Why do you care about historical accuratecy?
PRESUMABLY REFERENCING THIS POST I MADE // because even though this blog is musical-based, i’m ultimately here to tell the story of a historical figure i love and respect and admire. david hosack is largely forgotten by history and i hate that. he deserved better. he deserves better. and in order to ensure he gets some degree of that ‘better’ , i choose to be accurate down to the tiniest detail i know in the way i tell his story. if i’m not doing that faithfully every chance i get, then why am i even here anymore ?

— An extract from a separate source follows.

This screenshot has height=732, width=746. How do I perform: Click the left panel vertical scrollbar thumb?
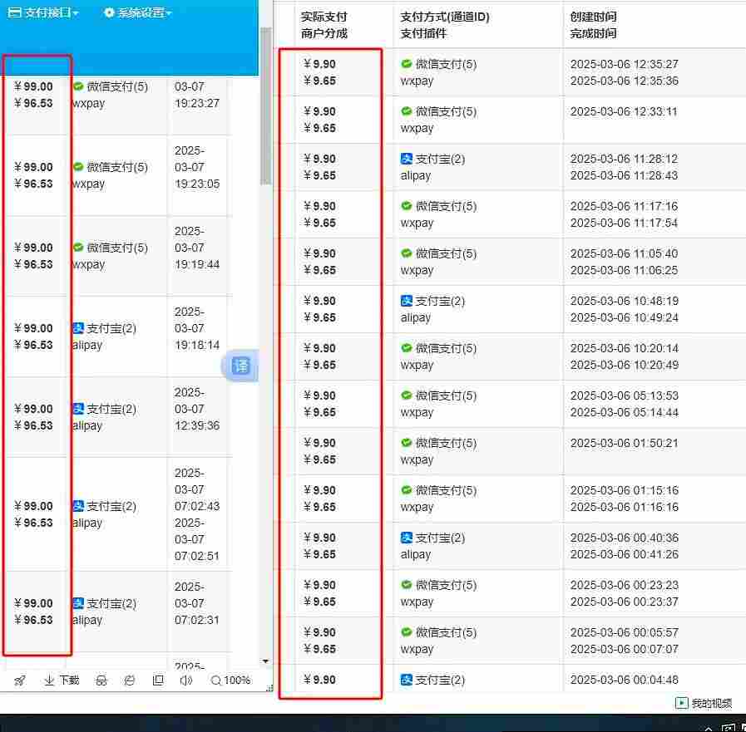coord(266,108)
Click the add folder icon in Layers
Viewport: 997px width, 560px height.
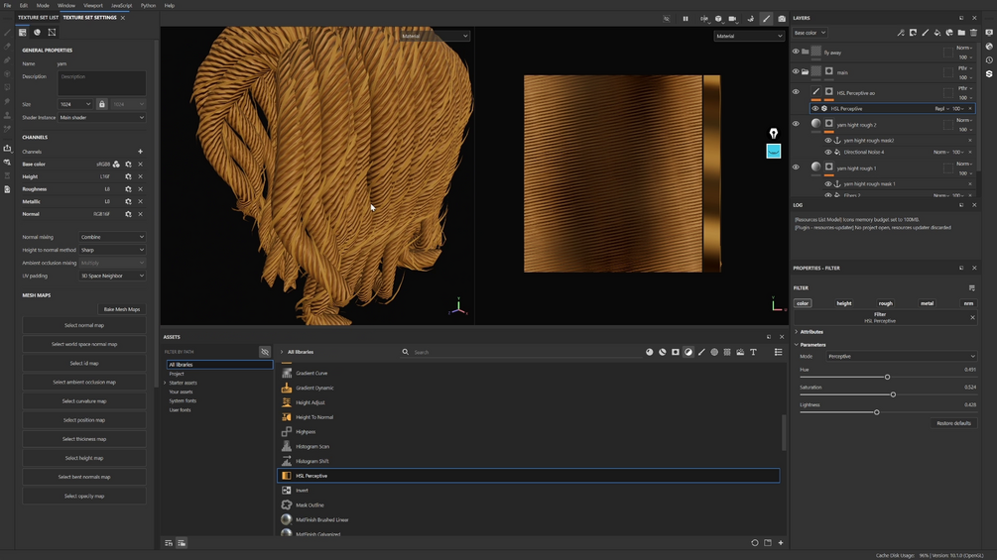961,33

this account was almost a “historical”-based blog first ; i changed it to musically-based because i saw it, at the time of the account’s creation, to be a wider platform to ground him. i’ve considered jumping that ship on multiple occasions for Reasons that aren’t relevant right now, BUT the point i’m getting to right now is that if you think the fact i use a poc faceclaim changes how concerned i am about accuracy, you’re wrong.

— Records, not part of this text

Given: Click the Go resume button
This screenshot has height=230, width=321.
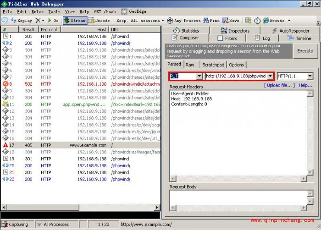Looking at the screenshot, I should click(53, 21).
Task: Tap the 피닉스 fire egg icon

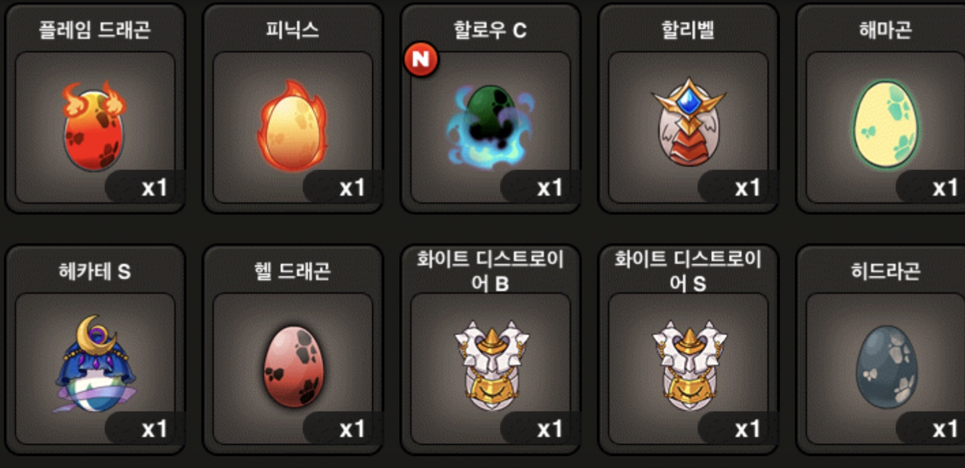Action: pyautogui.click(x=292, y=126)
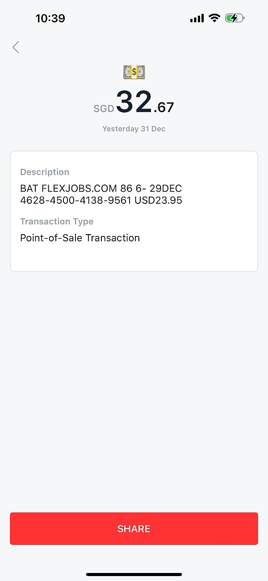Tap the 'Yesterday 31 Dec' date text

[134, 128]
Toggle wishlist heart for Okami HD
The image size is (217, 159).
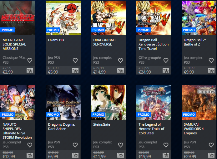(75, 60)
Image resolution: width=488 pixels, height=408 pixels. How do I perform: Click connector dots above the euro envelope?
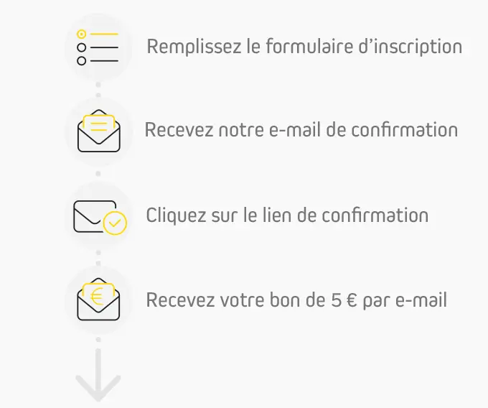(x=98, y=258)
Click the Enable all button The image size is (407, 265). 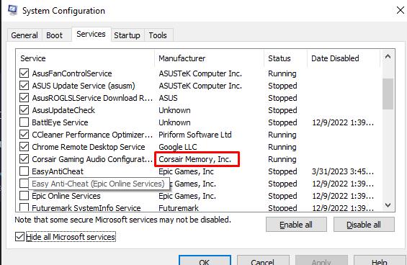(x=296, y=225)
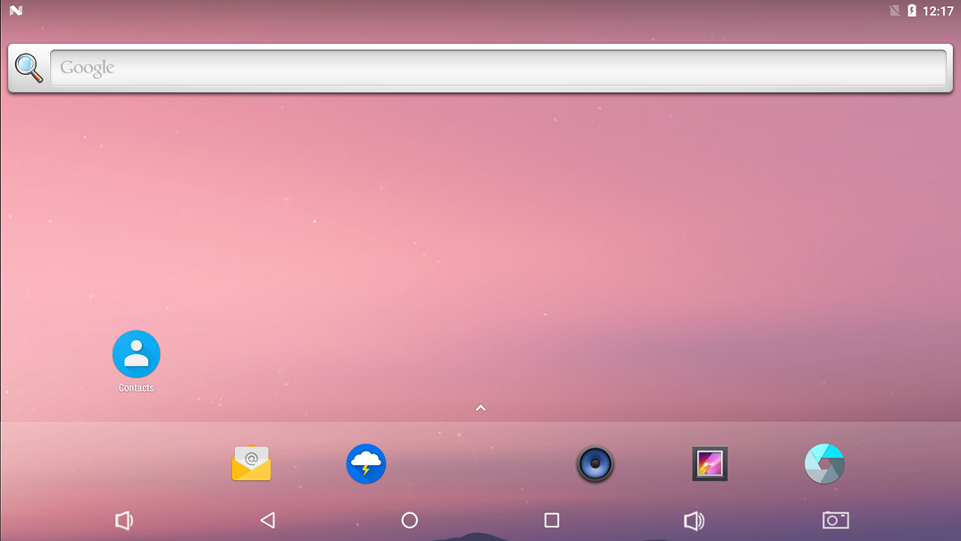The image size is (961, 541).
Task: Tap the battery charging status icon
Action: point(912,11)
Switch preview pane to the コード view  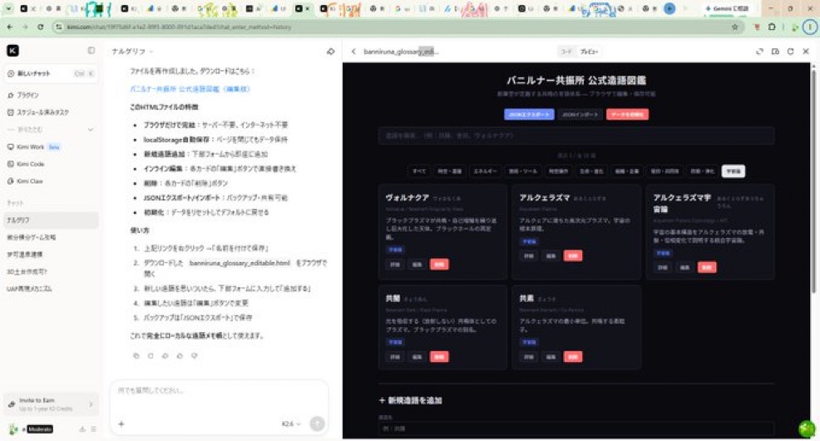(566, 52)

and for that post specifically, like i said in it, i’m not hating on lin or whatever. i always say SAY HIS NAME as almost a joke. but it’s not, not really. it’s frustrating to me that even the fucking musical, which could have put him most mainstream he’s ever been ( or will ever likely be ) made him an unnamed footnote. i joke about it all the time because it makes a good story ( and because he was so nice and i really genuinely do love him ) but it still bugs me that sydney — who played ‘the doctor’ on the cast recording / for the majority of its opening year — didn’t even recognize his name. that two or three times now, i’ve heard lin get hosack-related facts severely wrong in interviews. that his contribution to rockefeller center is just a plaque. that the number of books written about him is in the low single digits ( and one of them is a fictionalized bastardization that i just … no. )
TL ; DR ———– everyone else sidelines david hosack. i refuse to.